Activation of the Human RANTES Gene Promoter in a Macrophage Cell Line by Lipopolysaccharide Is Dependent on Stress-Activated Protein Kinases and the IκB Kinase Cascade: Implications for Exacerbation of Allergic Inflammation by Environmental Pollutants

Macrophages are targeted by environmental pollutants and play a role in allergic inflammation. We explored the molecular basis for induction of RANTES (regulated upon activation, normal T-cells expressed and secreted) mRNA by lipopolysaccharide (LPS) and the redox-active quinone,tert-butylhydroxyquinone (tBHQ). We demonstrate that transcriptional activation of the human RANTES promoter by LPS is dependent on specific AP-1 and NF-κB response elements, which are regulated by c-Jun N-terminal kinase (JNK) and NF-κB kinase cascades, respectively. The transcriptional activation of the TRE3/4 site is mediated through the transcriptional activation of c-Jun by JNK. A c-Jun mutant which lacks a transcriptional activation domain interfered in the activation of the RANTES promoter.
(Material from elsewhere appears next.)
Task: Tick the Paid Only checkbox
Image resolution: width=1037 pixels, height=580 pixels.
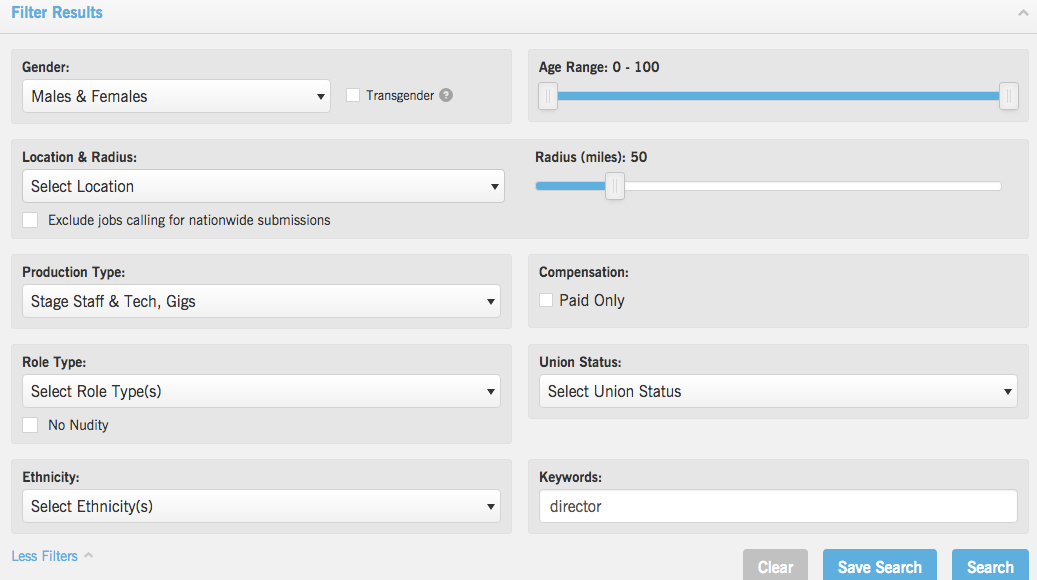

Similarly, kinase-inactive NF-κB inducing kinase interfered in the activation of the RANTES promoter. While activation of the RANTES promoter could also be blocked by the downstream kinase-inactive IκB kinases, only IKKα appears to be LPS-inducible. tBHQ also exerted subtle effects on the human RANTES promoter and induced mRNA expression in parallel with generating NF-κB shift complexes.